Sostiene una mirada cargada de sosiego, levemente elevada: “Sin sonar soberbio, todo lo que me he propuesto en mi vida lo he ido logrando. Hoy, mañana, pasado, pero en algún momento. Todo lo que he querido con ganas. Y sé que podré dedicarme a la música de lleno, estoy trabajando para eso. Levantarme a componer, dormir la siesta y de nuevo, y a la noche tocar. Es lo que persigo.”
Coordinamos una visita al ensayo de esa noche. Me indica el camino hasta la casa de Luis Dorieux, en Villa Carmela. Saldado el café, se levanta ágilmente. En su remera hay una imagen de Malcom X. “Lo que me falta siempre es tiempo”, dice. Sale del bar y desaparece entre la muchedumbre que inunda plena zona bancaría un lunes por la tarde.

Un vecino del barrio Los Cerros señala con el dedo la ubicación exacta de la casa de Luis Dorieux. Como advirtió Pablo, todos lo conocen. Sobre la calle de tierra reposa una pequeña jauría de perros. Los ecos sordos se oyen a la distancia. Una señora mayor responde al llamado y me invita a pasar. A unos metros se ve la espalda de Pablo sentado en una silla de madera. “Vení, pasá tranquilo”, dice mientras hace las presentaciones pertinentes. La habitación donde ensayan Los Peces Gordos es poco menos que un museo; platillos y parches de batería con cariñosas dedicatorias decoran la pared recubierta de corcho; fotos de los miembros de la banda, sobre todo de Dorieux, posando junto a grandes artistas del blues y el rock; pósters autografiados y recortes de diario lucen en el costado izquierdo, justo delante de la batería. Una colección de DVD’s y discos se apila en un estante.

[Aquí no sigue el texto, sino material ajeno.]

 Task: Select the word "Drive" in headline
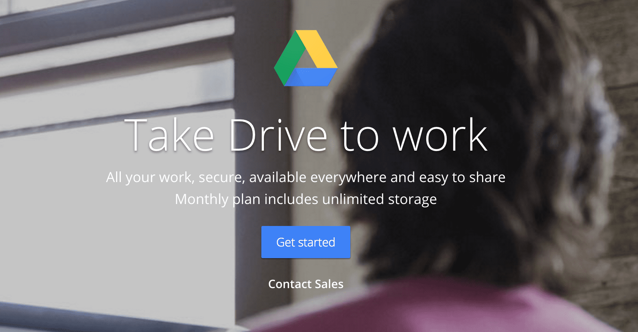pos(278,135)
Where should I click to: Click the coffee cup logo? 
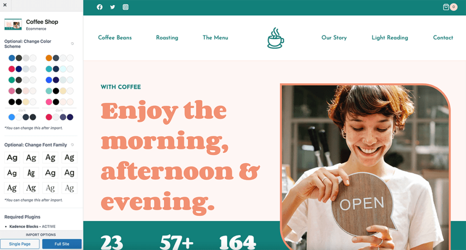tap(275, 38)
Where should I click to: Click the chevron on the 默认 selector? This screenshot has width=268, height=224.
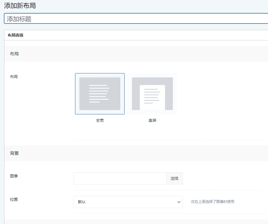coord(179,202)
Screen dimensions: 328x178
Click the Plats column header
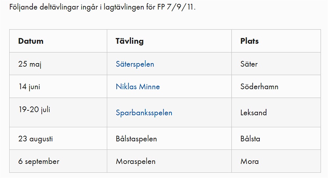click(x=249, y=41)
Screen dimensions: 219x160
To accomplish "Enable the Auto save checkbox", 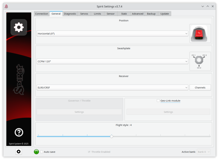I will click(x=41, y=152).
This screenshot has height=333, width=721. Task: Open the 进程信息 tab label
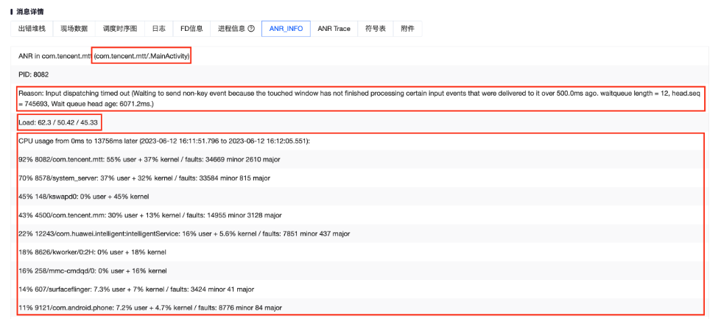click(x=231, y=29)
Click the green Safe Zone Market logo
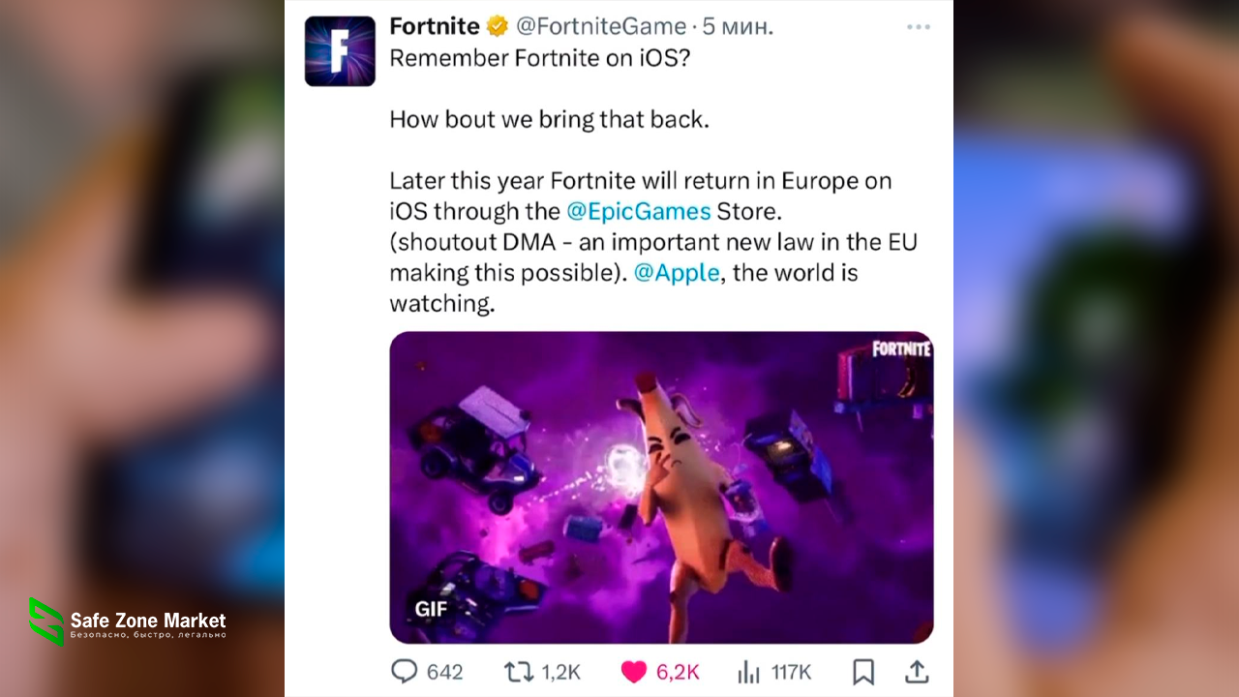 pos(45,621)
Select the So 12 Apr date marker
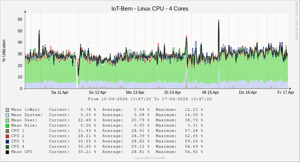 pyautogui.click(x=97, y=92)
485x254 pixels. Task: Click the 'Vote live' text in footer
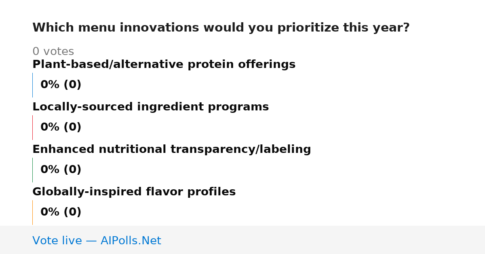(x=57, y=241)
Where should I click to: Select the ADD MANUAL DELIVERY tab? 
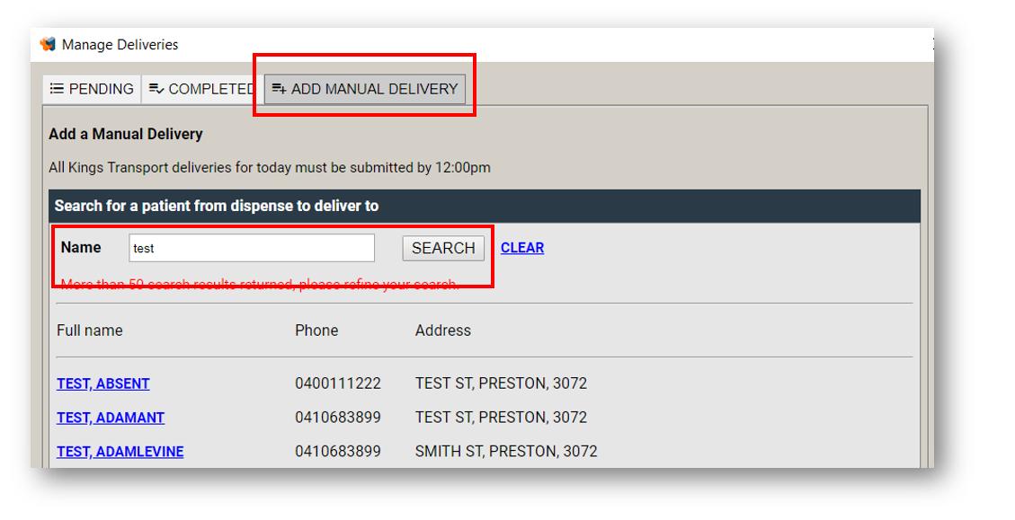pos(364,89)
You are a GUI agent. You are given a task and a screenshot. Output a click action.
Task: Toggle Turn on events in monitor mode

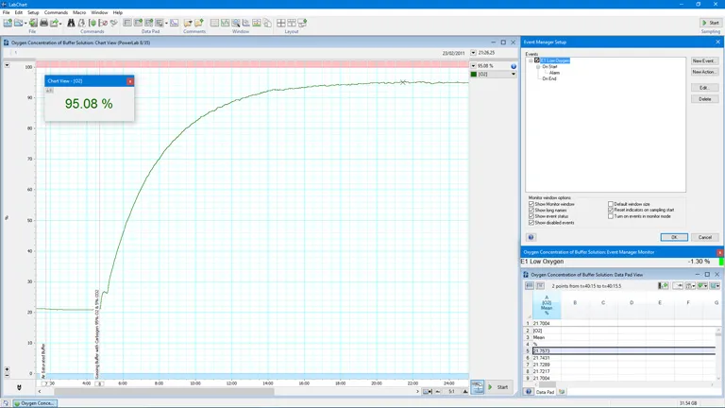coord(612,216)
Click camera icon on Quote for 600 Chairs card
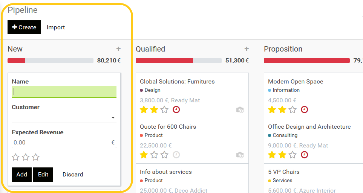The image size is (363, 193). 240,155
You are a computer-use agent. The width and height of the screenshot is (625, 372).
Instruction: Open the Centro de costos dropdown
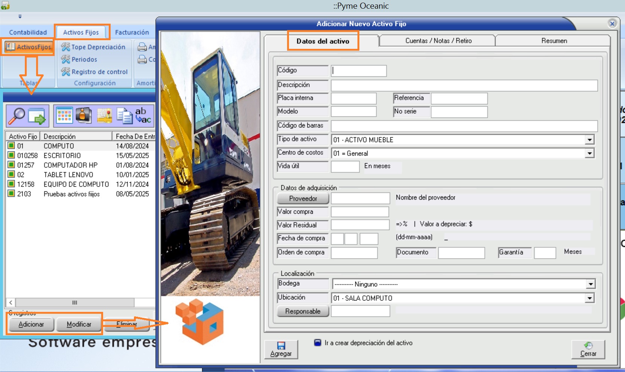(589, 153)
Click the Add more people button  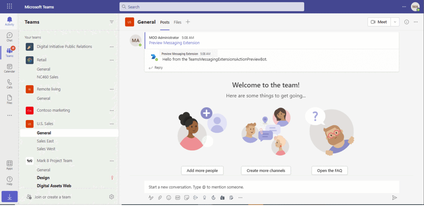click(x=202, y=170)
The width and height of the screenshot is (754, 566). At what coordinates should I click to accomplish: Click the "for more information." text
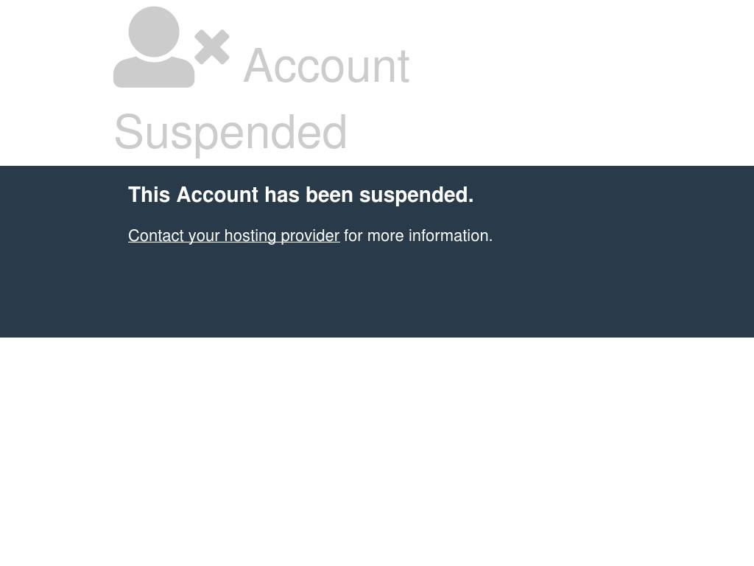418,236
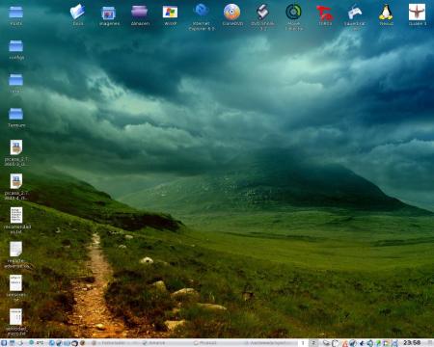Open the Imagenes folder icon
The width and height of the screenshot is (434, 347).
tap(109, 13)

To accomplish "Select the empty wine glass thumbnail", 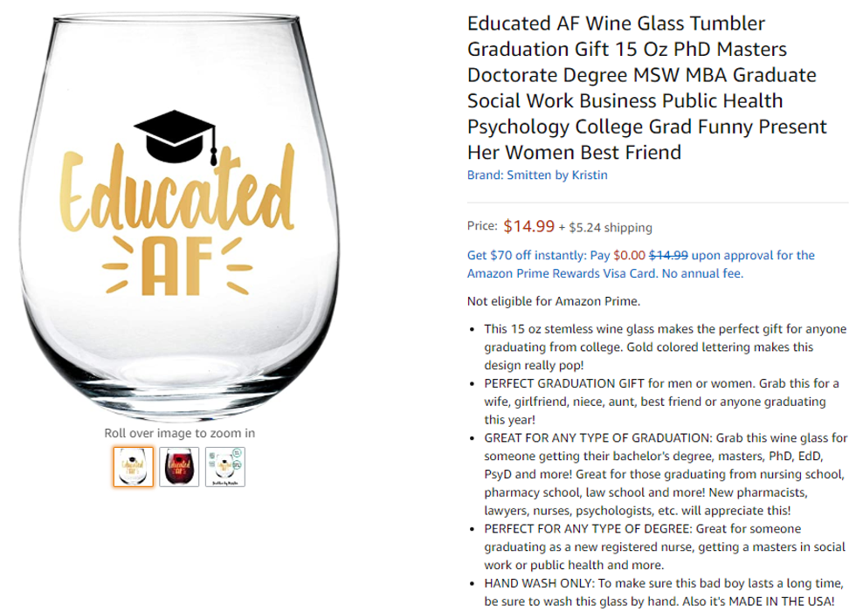I will tap(134, 466).
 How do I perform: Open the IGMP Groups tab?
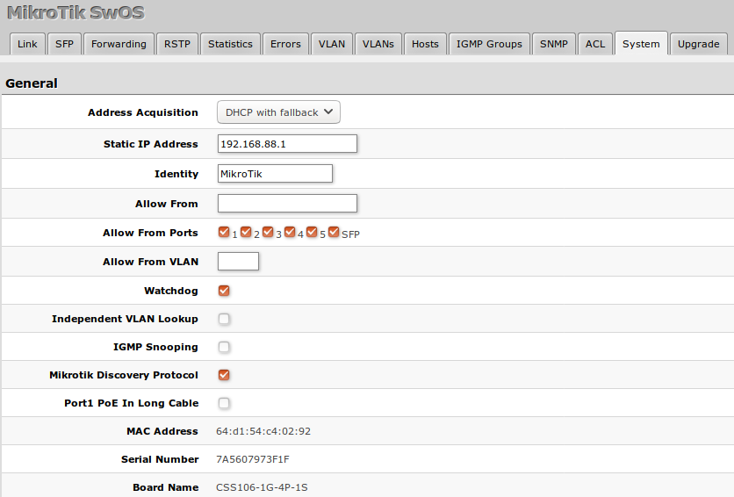pyautogui.click(x=489, y=44)
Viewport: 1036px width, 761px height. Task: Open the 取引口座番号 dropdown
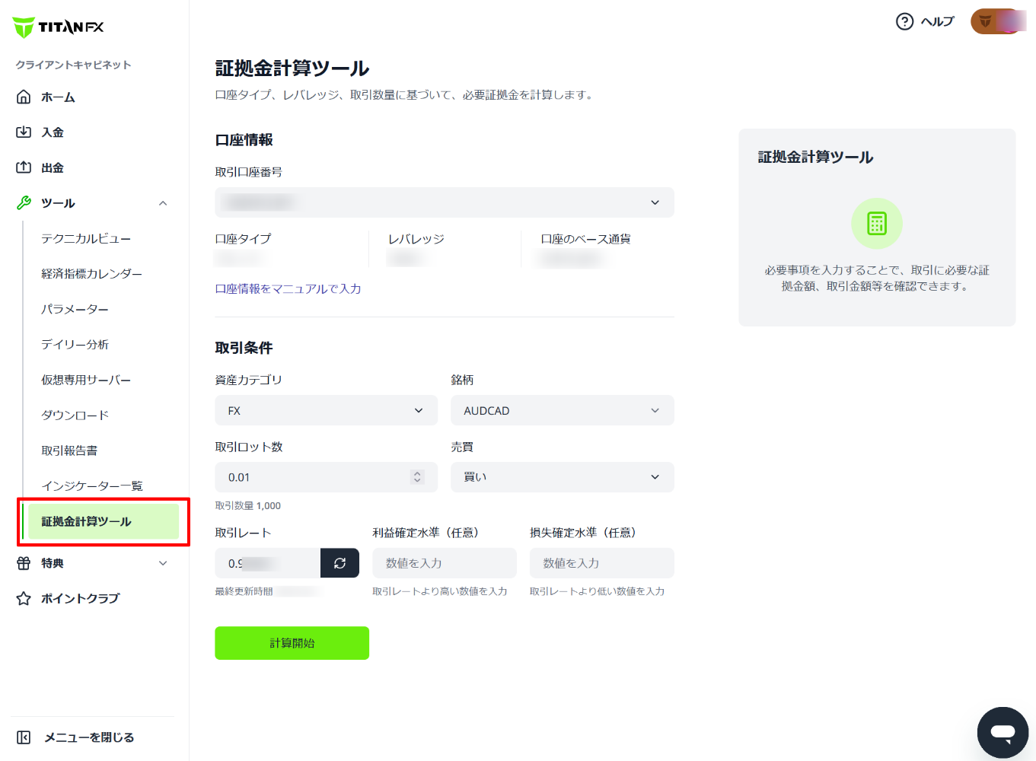click(445, 202)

Por supuesto, cada uno de los músicos apegado a su instrumento. Frente a Pablo se ubica Pedro León Gómez, acomodado en su silla de ruedas; junto a la bata esta Dorieux: “Somos la única banda que labura con el mismo disco hace veinte años”, comenta el percusionista en tono jocoso. Hace referencia a Corazón de Blues, disco editado en el 98, con clásicos como “Barrio Oeste II” y “Pollo a $6”. Erguidos detrás están Bruno Solito al trombón y Lisandro García con el saxo. En el ala derecha Pablo Yurko hace descansar la guitarra en el regazo, mientras Luis Adad mantiene su postura tras el teclado. Pacífico funciona como eje central; alrededor se ensambla un semicírculo atento a sus indicaciones. Pablo coordina instintivamente con señas y gestos. Ensayan canciones de 4 tempos, estructuras simples y auténticas. Todas conjugan elementos que remiten a una generación, dos, quizás tres; la eternidad de la música. Al lado de su pie yace una hoja de cuaderno arrancada con la lista de temas en tinta azul. En la parte inferior, reservada para culminar el show, se lee Para mí.